My Cousin Rachel
Cert: 12A / 106 mins / Dir. Roger Michell / Trailer
Now I haven't read the book of this, but I watched the film with someone who has and that's the next best thing. Burgeoning suspicions as to the original narrative's flow, complexity and undertones were pretty much confirmed by the time Mrs Blackout and I had reached the top of the steps outside the cinema.
Roger Michell's heavy-handed retooling of the Daphne du Maurier mystery/romance novel (coming after several other screen versions, of course), is less of an immersive page-to-screen adaptation and more someone skim-reading the study notes. 106 minutes is by no means a lean running-time, but the tale has so much groundwork to cover that it's tonally all over the place. Characters laugh in one scene, cry in the next and are apparently head-over-heels in love before the ice has melted in your Diet Coke.
And it's not just the running time which is the problem. The film boasts an impressive cast, but they'd be more impressive elsewhere. Sam Claflin is always a joy to watch, yet Michell's script gives his character Philip nothing to emote into, instead turning into a flip-book of obsession and mania. Likewise, Rachel Weisz (as the titular Rachel, no less) is given neither the screenplay nor direction to produce the performance we know she's capable of. Holliday Grainger is completely wasted in a role which essentially becomes a hatstand with a pout, and Iain Glen has been brought in to play The Iain Glen Character™. He does that well, to his credit. Everyone else is in nondescript nineteenth century peasants' clothing, tugging forelocks all the way to the casting office.
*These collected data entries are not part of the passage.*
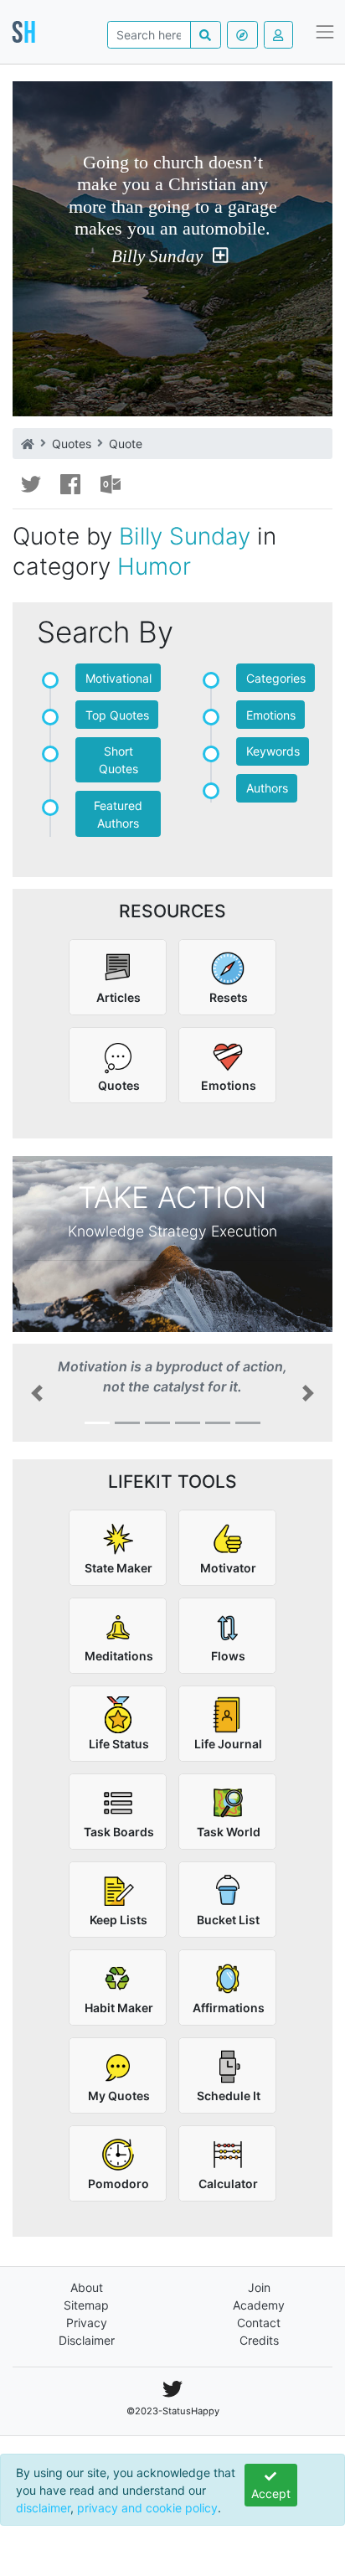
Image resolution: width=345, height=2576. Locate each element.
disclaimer (43, 2508)
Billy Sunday (157, 256)
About (86, 2287)
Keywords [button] (273, 751)
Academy (259, 2305)
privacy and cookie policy (147, 2508)
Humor (154, 566)
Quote (125, 443)
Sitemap (86, 2305)
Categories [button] (276, 678)
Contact (259, 2322)
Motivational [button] (118, 678)
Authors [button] (267, 788)
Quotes (71, 443)
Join (259, 2287)
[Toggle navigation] (325, 32)
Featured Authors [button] (118, 814)
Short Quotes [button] (118, 760)
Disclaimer (87, 2340)
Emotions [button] (271, 715)
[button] (36, 1393)
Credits (259, 2340)
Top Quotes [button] (117, 715)
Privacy (86, 2322)
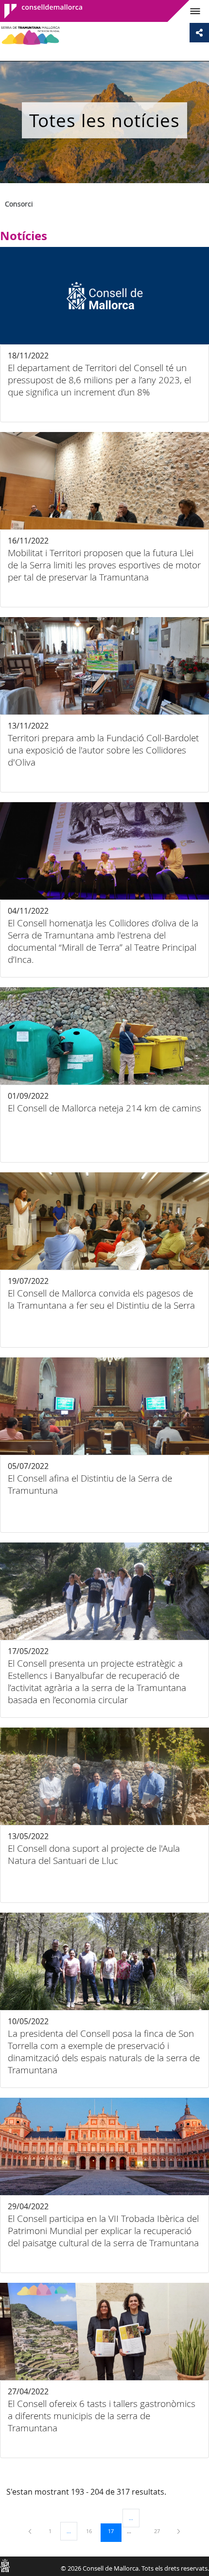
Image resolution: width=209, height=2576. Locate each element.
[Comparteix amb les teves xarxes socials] (199, 32)
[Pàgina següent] (179, 2531)
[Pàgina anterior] (30, 2531)
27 (160, 2531)
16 (92, 2531)
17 (114, 2531)
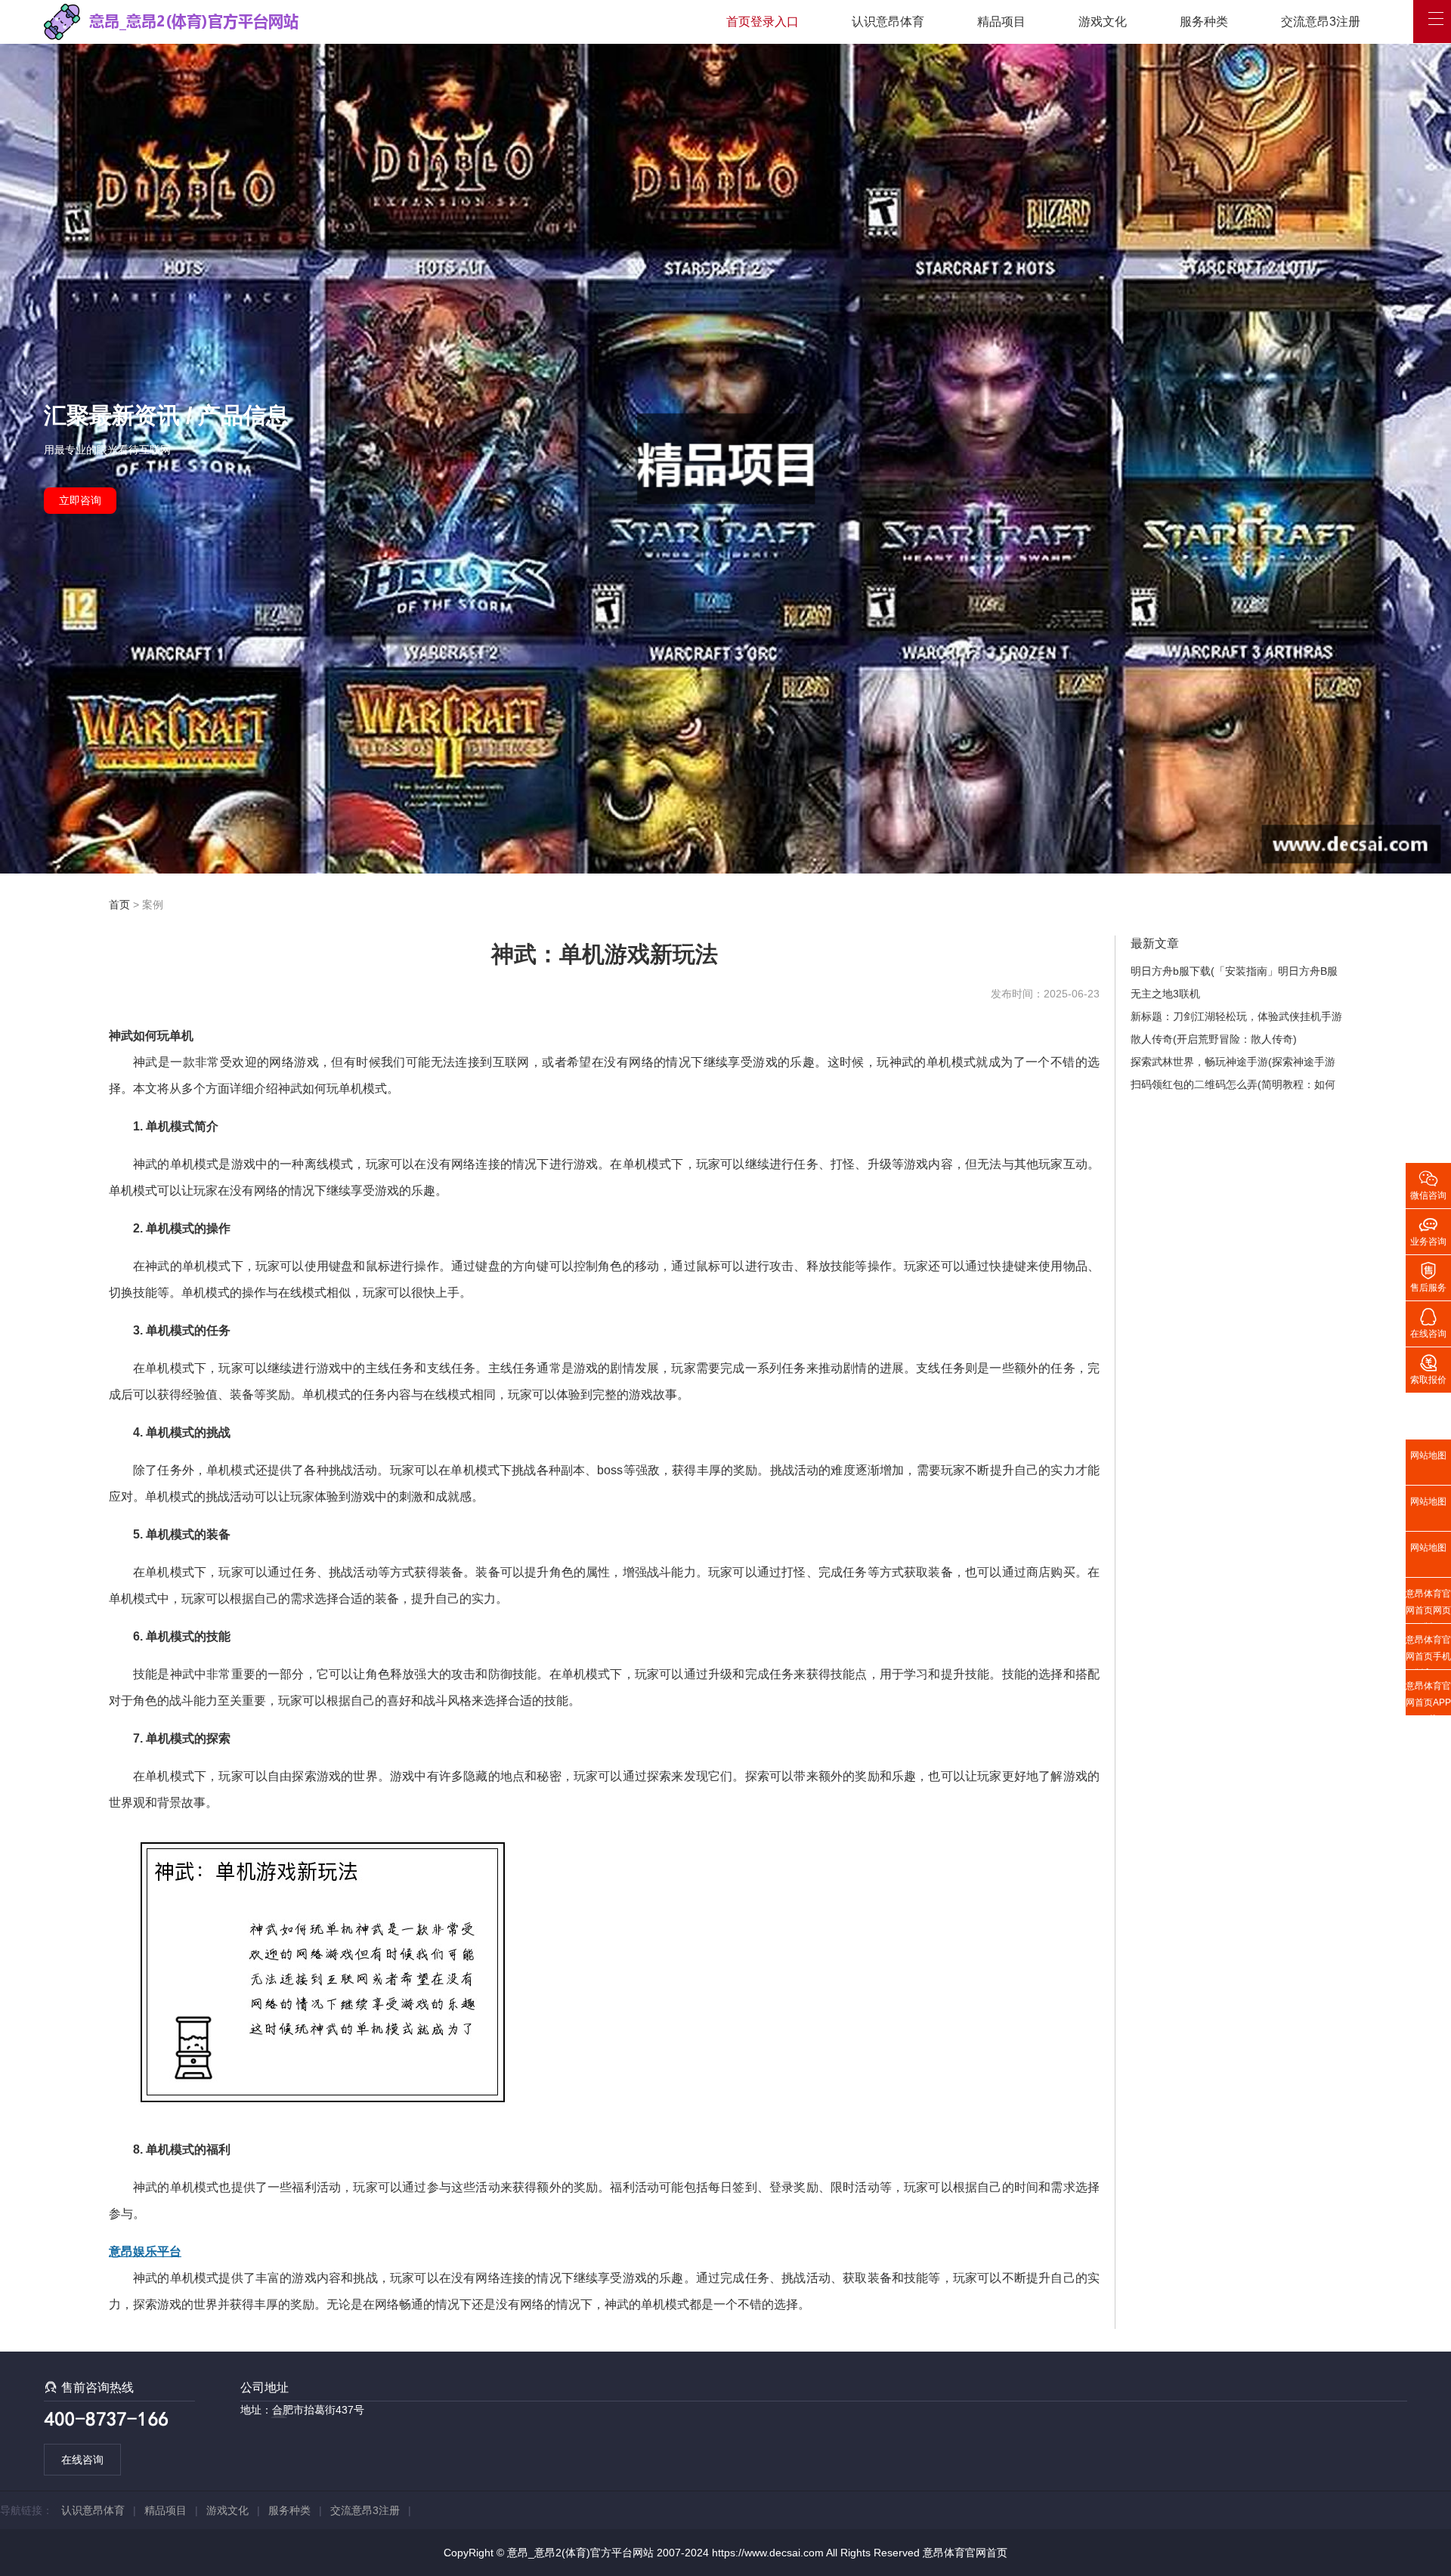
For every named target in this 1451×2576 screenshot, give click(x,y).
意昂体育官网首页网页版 (1428, 1605)
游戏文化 (1102, 21)
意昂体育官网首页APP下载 (1428, 1698)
But my biggest beef wasn't with the identikit Sunday-Night-Telly performances, sets or scripting, but the fact that this is purported to be a period-set, claustrophobic, psychological thriller mired in moral and emotional ambiguity. What I saw tonight was the director continually shouting his interpretation at the audience, because even he knows the film's too damned butchered to make proper sense of the story.
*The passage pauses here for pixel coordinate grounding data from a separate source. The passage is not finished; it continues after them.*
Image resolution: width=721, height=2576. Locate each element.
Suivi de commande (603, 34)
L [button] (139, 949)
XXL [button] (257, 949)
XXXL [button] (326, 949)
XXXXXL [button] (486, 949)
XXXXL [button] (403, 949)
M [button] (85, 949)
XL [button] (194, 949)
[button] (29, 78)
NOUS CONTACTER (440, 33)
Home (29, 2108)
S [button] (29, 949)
Looks pretty enough, didn't hate it, wasn't bored by it; just came to dislike both lead characters within about twenty minutes. And when you don't like the protagonists, you don't care what happens to them. You're just sloshing around your Diet Coke and wishing you had more ice…
It's a bit Far From the Madding Crowd; a bit Jane Eyre.
Not as good as one, not as bad as the other.
No, it's a Sunday night DVD at best.
I'd say no.
Lord, no.
Probably not, to be fair.
There isn't.
Level 2: Tim Barlow's in this, and he was in that Hot Fuzz alongside Simon 'Unkar/Dengar' Pegg.